A vulnerability has been detected in HyperLedger Fabric v1.4.0, v2.0.0, v2.0.1, v2.3.0. It can easily break down as many orderers as the attacker wants. This bug can be leveraged by constructing a message whose header is invalid to the interface Order. This bug has been admitted and fixed by the developers of Fabric.
This vulnerability carries a HIGH severity rating with a CVSS v3.1 score of 7.5, indicating it can be exploited remotely over the network with relatively low complexity without requiring user interaction and does not require pre-existing privileges . The vulnerability impacts and availability (service disruption) for affected systems. Impacting 1 product from linuxfoundation organizations running these solutions should prioritize assessment and patching.
Reported in 2021, this vulnerability emerged during an era marked by increased sophistication in supply chain attacks, cloud infrastructure vulnerabilities, and software-as-a-service (SaaS) security challenges.
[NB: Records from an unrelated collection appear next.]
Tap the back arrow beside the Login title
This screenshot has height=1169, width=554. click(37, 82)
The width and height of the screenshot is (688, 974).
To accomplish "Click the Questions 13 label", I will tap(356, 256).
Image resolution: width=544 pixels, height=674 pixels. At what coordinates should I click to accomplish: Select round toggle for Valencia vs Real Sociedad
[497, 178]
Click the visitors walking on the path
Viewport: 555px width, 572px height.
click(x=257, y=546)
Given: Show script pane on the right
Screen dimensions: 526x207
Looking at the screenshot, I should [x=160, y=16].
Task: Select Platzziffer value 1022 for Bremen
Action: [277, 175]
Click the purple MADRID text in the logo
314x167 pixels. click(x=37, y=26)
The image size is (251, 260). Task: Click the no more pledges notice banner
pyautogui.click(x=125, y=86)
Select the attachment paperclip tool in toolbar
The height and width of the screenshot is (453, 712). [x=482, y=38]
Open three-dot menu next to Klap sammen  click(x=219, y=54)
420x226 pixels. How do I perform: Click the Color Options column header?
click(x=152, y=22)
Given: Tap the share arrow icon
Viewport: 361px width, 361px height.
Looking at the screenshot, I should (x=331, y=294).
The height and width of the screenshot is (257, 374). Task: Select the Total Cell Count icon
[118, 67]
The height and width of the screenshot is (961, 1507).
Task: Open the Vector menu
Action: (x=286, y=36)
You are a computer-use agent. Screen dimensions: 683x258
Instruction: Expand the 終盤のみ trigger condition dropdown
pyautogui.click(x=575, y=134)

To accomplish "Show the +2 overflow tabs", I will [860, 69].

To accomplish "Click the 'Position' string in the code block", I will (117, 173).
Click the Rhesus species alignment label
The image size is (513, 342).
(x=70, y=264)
Security practices during this period emphasized zero-trust architectures, container security, and API protection.
2021-11-18T16:15:09.323
2024-11-21T06:29:35.097
Modified
CVSSv3.1: 7.5 (HIGH)
AV:N/AC:L/Au:N/C:N/I:N/A:P
10.0
2.9
| Type | Vendor | Product | Version/Range | Vulnerable? |
|---|---|---|---|---|
| Application | linuxfoundation | fabric | 1.4.0 | Yes |
| Application | linuxfoundation | fabric | 2.0.0 | Yes |
| Application | linuxfoundation | fabric | 2.0.1 | Yes |
| Application | linuxfoundation | fabric | 2.3.0 | Yes |
SecUtils normalizes and enriches National Vulnerability Database (NVD) records by standardizing vendor and product identifiers, aggregating vulnerability metadata from both NVD and MITRE sources, and providing structured context for security teams. For linuxfoundation's affected products, we extract Common Platform Enumeration (CPE) data, Common Weakness Enumeration (CWE) classifications, CVSS severity metrics, and reference data to enable rapid vulnerability prioritization and asset correlation. This record contains no exploit code, proof-of-concept instructions, or attack methodologies—only defensive intelligence necessary for patch management, risk assessment, and security operations.